[The input]:

━━━━━━━━━━

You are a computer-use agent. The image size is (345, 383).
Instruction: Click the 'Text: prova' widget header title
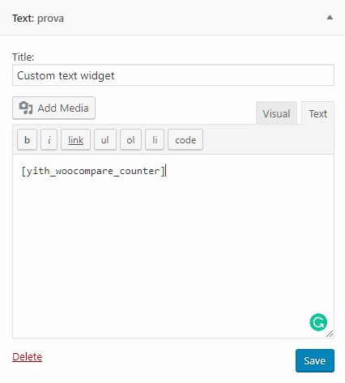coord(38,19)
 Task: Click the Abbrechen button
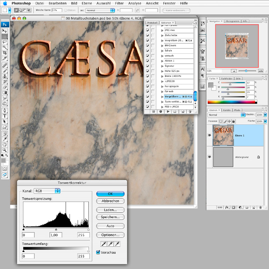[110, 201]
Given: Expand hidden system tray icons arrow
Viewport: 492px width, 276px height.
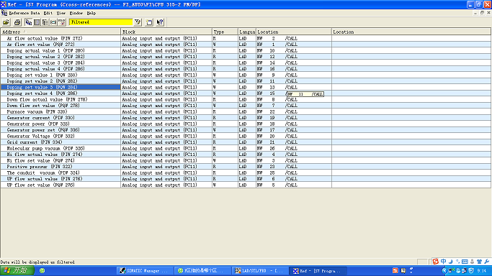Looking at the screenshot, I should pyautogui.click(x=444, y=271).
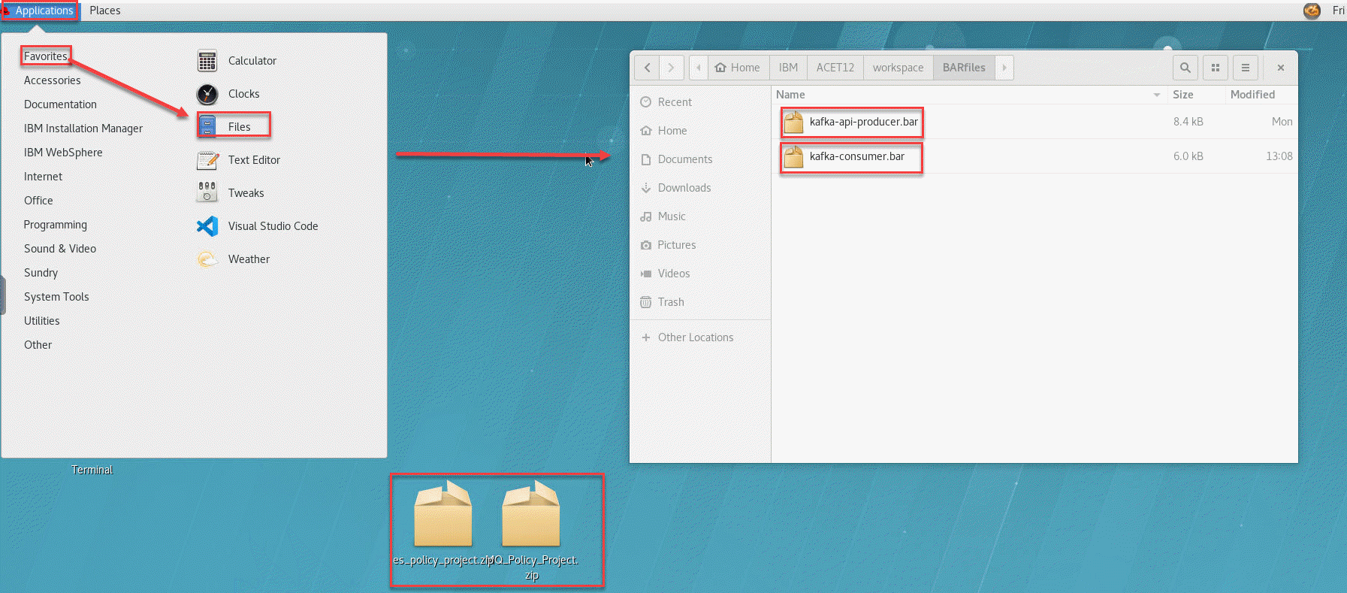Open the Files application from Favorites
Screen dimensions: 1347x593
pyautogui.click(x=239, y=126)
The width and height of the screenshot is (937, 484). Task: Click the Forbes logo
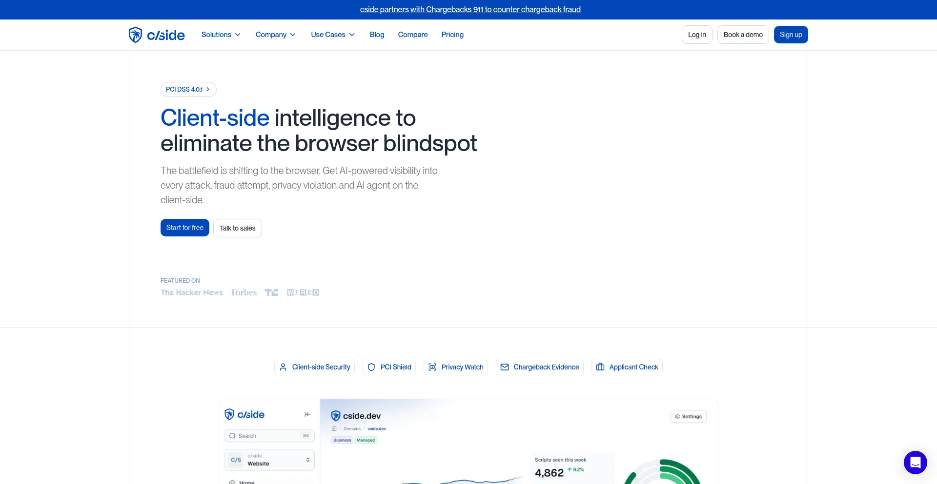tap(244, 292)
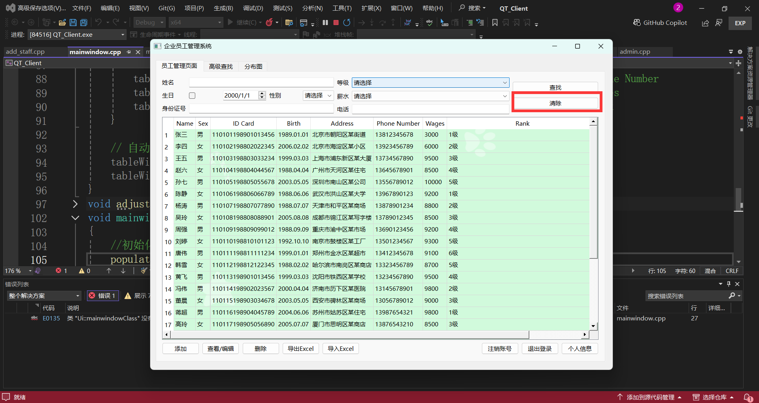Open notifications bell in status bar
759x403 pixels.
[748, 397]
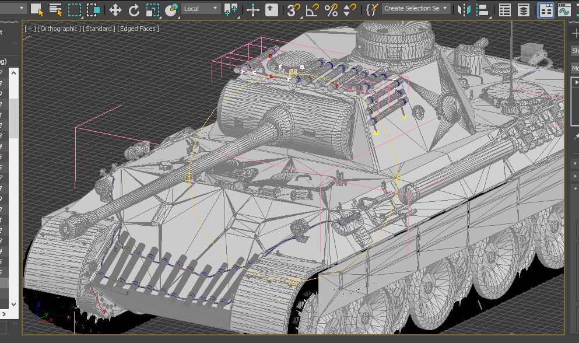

━━━━━━━━━━

[Problem to solve]: Transcribe all of the data above word for word, and leave the pictures out of your transcription.

[Full response]:
You are a computer-use agent. The image size is (345, 383).
Instruction: Click the 'Text: prova' widget header title
coord(38,19)
 Task: Click the Abbrechen button
[110, 201]
Given: Expand hidden system tray icons arrow
Viewport: 492px width, 276px height.
Looking at the screenshot, I should pyautogui.click(x=444, y=271).
Open the Files application from Favorites
Screen dimensions: 1347x593
pyautogui.click(x=239, y=126)
The width and height of the screenshot is (937, 484). Task: Click the Forbes logo
tap(244, 292)
Open notifications bell in status bar
759x403 pixels.
[748, 397]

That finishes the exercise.